Return exactly the lines that run from the one containing "1527x790 pixels." to the end of the entries, with both ends included.
+ + +
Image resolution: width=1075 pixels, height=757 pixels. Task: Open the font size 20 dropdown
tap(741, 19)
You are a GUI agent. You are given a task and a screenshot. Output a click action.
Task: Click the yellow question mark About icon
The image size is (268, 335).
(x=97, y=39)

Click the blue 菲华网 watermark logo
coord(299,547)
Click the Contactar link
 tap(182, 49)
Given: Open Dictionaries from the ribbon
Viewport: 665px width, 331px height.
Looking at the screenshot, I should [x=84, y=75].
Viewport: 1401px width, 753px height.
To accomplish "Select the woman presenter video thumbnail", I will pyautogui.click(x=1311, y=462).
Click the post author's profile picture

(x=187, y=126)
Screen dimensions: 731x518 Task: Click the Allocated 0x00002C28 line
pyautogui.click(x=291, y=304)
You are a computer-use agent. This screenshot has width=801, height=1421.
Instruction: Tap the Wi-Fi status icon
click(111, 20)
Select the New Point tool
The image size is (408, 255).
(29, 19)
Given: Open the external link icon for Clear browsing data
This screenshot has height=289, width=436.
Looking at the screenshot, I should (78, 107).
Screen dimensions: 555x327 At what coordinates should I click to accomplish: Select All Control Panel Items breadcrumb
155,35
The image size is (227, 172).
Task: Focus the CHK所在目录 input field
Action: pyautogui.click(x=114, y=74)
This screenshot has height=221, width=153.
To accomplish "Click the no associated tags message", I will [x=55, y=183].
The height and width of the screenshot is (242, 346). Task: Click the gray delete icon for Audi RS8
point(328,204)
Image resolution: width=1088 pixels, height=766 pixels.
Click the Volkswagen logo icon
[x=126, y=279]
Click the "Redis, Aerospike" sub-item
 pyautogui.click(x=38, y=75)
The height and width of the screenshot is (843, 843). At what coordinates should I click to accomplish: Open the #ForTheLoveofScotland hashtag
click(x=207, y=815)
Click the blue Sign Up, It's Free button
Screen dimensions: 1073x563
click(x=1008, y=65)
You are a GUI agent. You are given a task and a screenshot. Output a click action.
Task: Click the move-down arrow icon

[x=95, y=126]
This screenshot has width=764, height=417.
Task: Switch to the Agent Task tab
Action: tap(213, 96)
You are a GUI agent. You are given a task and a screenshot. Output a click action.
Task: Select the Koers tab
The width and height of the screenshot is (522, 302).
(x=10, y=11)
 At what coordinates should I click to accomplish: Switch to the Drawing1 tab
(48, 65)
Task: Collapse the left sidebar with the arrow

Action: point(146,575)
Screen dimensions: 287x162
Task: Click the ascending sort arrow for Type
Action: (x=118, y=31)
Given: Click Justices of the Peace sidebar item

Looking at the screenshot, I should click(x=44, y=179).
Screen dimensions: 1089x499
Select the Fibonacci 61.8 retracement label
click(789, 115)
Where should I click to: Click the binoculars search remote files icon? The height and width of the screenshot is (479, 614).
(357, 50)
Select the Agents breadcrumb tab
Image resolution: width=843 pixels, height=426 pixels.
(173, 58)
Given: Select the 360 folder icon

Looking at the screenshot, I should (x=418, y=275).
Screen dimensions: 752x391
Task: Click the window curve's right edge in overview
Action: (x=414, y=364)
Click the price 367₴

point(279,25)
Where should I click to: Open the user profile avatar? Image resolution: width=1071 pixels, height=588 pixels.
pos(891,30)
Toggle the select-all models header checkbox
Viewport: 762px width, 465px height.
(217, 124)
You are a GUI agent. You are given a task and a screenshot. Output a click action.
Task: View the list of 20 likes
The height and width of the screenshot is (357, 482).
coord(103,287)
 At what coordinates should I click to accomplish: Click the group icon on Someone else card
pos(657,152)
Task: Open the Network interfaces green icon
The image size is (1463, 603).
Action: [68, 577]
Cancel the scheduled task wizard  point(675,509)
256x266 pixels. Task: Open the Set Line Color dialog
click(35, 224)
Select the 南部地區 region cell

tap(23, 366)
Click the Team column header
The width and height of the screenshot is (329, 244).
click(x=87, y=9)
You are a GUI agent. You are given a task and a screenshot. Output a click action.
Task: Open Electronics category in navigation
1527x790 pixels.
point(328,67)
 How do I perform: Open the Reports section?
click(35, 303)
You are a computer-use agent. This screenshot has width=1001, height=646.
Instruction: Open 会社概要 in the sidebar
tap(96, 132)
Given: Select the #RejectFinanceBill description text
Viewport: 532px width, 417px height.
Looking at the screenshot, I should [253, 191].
+ + +
◆ Answer box
1527x790 pixels.
point(328,67)
 How do I perform: Open the Reports section?
click(35, 303)
You are a computer-use agent. This screenshot has width=1001, height=646.
Instruction: Open 会社概要 in the sidebar
tap(96, 132)
Given: Select the #RejectFinanceBill description text
Viewport: 532px width, 417px height.
Looking at the screenshot, I should [253, 191].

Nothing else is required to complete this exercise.